UN Peace-building project trains disadvantage Youth in conflict prevention

Over 500 Youth at Risk, are part of a two-week peace-building training under the Socio-Economic Empowerment of Disadvantaged (SEED) project.
The project is supported by UNDP Liberia with funding from UN Peacebuilding Support Office, through the Liberia Multi-Partner Trust Fund (LMPTF).
The Project is in partnership with the Ministries of Health and Youth and Sports; the United Nations Population Fund (UNFPA); and implemented through the Catholic Agency for Overseas Development (CAFOD), in close collaboration with the YWCA.
The exercises being held 4-14 August, are happening simultaneously across various targeted communities to include; West Point, New Kru Town, Central Monrovia, Mount Barclay, Red Light and Paynesville among others.

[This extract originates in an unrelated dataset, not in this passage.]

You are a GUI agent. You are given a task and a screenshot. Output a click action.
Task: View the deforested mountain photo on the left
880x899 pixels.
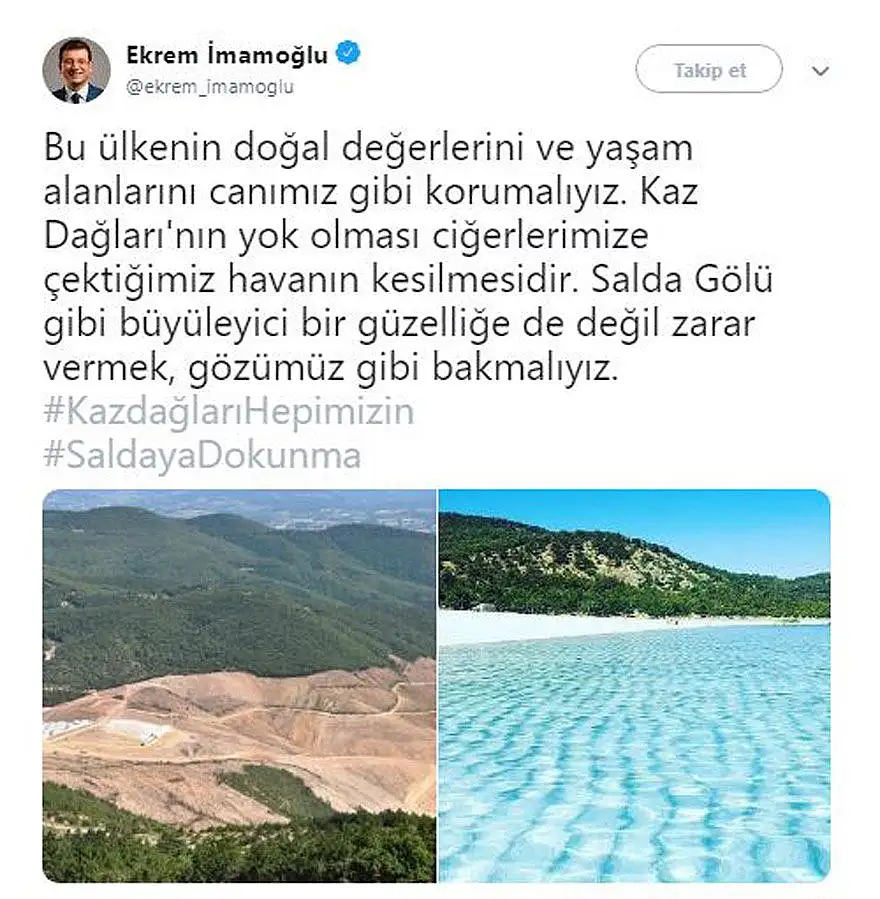click(x=239, y=686)
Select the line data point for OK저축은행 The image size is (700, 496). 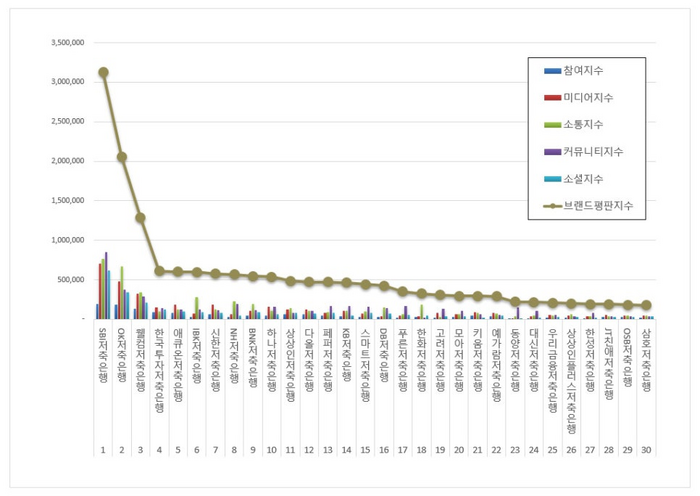tap(122, 157)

Beneficiaries are being trained in conflict prevention, mediation and social cohesion and facilitated by Trainers from various partners.
Since the commencement of this project late last year, these youths continue to benefit from psycho-social counselling sessions, Training of Trainers (TOT) and are fully participating in business, vocational and entrepreneurship trainings in areas like tailoring, plumbing, hair dressing and cosmetology, based on their freewill and commitment.
The group is also engaged in a savings program that helps them manage their little income.
The disadvantaged youths are at different educational levels, including high school, college-but mostly elementary school dropouts.
This category is provided with adult and financial literacy training that is serving as a foundation for enhancing their numeracy and literacy skills, to fully grasp lessons on Business Management and Entrepreneurship (BMEs).
The SEED Project has also been able to place some of the beneficiaries in various different projects as a way of facilitating decent means of livelihood.
This includes the launch of phase three of a community clean-up exercise designed to tackle the issue of waste management which is in partnership with the Monrovia City Corporation.
Similarly, they are connected to a pilot project under UNDP Liberia’s Energy and Environment Programme launched to respond to flooding in the SKD Sports Stadium and King Gray Communities.
Following a two-day training, community members-disadvantage youth included, commenced the cleaning of drainages and sensitization on the effects of sand mining, building in waterways and the misuse of drainages.
This intervention started with a two- day training of over 20 community leaders on July 16-17 on how to implement community eco-based adaptation (CBA) activities to protect flood plains and mangroves among others.
At the end of these exercises, which are for specific periods, the youths will be receive stipends which the projects believe will give them the desires to become part of reputable community based-institutions, to safely generate income/ earn and save wages that will be used toward subsistence and small businesses.
The involvement of disadvantage youth in these activities, is in an effort to make them contribute to promoting volunteerism as well as, sustainable peace social change and cohesion.
“Transformation of these young people from potential agents or threats of conflicts to facilitators of peace and constructive citizens, is key to sustaining Liberia’s hard earned peace,” says Dorsla Farcathy, the Team Leader of UNDP Liberia’s Sustainable Economic Transformation Pillar.
This SEED pilot project, is meant for those who are mostly found in ghettos, street corners, cemeteries, and other areas unfit for dwelling. Many of them are on drugs and other illicit substances.
It seeks to help them address the issues of drug-abuse, alcoholism, gambling and other vices, by providing support and technical skills to enable them become more productive members of the society.